Várias condições gastrointestinais comuns podem complicar a gestação e se manifestar com dor abdominal. Por sua vez, a gestação pode dificultar o diagnóstico dessas condições em virtude das alterações fisiológicas que ocorrem no corpo durante esse período.

Apendicite

  • A apendicite aguda ocorre aproximadamente a uma taxa de 1:1250 a 1:1500[23]

  • Não tem um sintoma, sinal ou achado laboratorial único como diagnóstico para apendicite aguda[24]

  • O diagnóstico é complicado pelas alterações anatômicas na localização do apêndice, à medida que a gestação evolui[25]

  • A avaliação clínica é vital na tomada de decisão quanto à necessidade ou não de manejo cirúrgico.[Figure caption and citation for the preceding image starts]: O local do apêndice muda à medida que a gestação evoluiChamberlain G. ABC of antenatal care: abdominal pain in pregnancy. BMJ. 1991;302:390-1394. Usado com permissão [Citation ends].com.bmj.content.model.assessment.Caption@4ac05d75

Colecistite

  • Causada pela colelitíase em >90% dos casos na gestação[26]

  • O risco de colelitíase é aumentado pelo relaxamento do músculo liso da vesícula biliar induzido pela progesterona (promovendo a estase da bile) e pelos níveis elevados de estrógenos (aumentando a litogenicidade da bile).

Pancreatite

  • A colelitíase e a hipertrigliceridemia podem ser causas comuns na gestação.[27][28][29]

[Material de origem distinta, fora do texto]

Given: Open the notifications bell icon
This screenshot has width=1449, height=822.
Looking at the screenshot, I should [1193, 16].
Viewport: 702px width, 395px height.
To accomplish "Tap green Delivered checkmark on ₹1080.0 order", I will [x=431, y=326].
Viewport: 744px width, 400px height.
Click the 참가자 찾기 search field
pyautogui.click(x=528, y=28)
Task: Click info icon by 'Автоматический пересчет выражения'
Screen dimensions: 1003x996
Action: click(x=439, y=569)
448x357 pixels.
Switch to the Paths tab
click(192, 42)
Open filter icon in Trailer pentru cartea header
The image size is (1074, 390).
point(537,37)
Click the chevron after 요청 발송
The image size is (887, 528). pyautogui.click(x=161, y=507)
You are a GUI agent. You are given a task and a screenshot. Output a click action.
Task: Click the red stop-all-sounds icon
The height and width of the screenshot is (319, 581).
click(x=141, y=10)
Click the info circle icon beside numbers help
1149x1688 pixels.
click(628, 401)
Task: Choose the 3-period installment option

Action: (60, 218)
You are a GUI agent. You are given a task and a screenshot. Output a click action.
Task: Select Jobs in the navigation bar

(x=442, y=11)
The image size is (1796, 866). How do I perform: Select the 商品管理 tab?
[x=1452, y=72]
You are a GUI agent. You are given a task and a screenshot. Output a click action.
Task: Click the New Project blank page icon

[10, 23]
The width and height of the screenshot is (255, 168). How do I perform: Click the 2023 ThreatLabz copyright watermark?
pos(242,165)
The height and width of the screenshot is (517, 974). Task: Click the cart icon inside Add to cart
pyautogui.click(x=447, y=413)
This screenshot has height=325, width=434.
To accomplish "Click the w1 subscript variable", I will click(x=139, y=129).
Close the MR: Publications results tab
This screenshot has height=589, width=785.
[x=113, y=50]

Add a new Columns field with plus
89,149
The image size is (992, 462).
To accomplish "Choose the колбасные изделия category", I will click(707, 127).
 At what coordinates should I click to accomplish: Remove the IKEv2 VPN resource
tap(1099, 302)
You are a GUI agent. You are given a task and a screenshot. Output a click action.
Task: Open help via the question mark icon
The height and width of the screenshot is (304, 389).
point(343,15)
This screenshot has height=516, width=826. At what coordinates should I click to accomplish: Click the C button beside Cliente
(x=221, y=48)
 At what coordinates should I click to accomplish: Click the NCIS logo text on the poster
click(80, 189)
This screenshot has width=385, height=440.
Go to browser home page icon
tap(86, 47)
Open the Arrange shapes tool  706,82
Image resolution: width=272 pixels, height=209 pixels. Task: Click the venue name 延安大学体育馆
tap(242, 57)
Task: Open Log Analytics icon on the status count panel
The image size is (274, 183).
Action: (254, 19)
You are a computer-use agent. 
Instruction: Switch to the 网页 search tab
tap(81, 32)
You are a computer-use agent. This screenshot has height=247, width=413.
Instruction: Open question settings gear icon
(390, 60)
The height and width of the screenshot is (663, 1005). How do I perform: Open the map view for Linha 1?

  • Costuma ocorrer no final do terceiro trimestre, possivelmente em decorrência do aumento da pressão intra-abdominal nos dutos biliares.[30]

Obstrução intestinal

  • Incidência aumentando com a maior frequência de cirurgia intra-abdominal, cirurgia pélvica e DIP

  • Mais comumente causada por uma obstrução simples, principalmente como resultado de aderências (60% a 70% dos casos) ou volvo (25%)[2]

  • Raramente provocada por intussuscepção, hérnias e neoplasias.

Traumático

As causas traumáticas de dor abdominal não devem ser descartadas em gestantes. A dor abdominal causada por traumatismo contuso afeta de 6% a 7% das gestações, 0.3% das quais requer admissão.[31] As causas mais comuns são acidentes em estradas, quedas acidentais e abuso físico. A ruptura esplênica pode ser provocada por violência doméstica.[32]

Musculoesquelético

Apesar de incomum, o hematoma da bainha do reto pode ser causa de dor abdominal na gestação. Trauma, obesidade, esforço, tosse, cirurgia abdominal prévia, patologias vasculares, distúrbios de coagulação, endometriose da bainha do reto, síndrome de Cushing e terapia de anticoagulação podem contribuir para a ocorrência dessa condição.[33]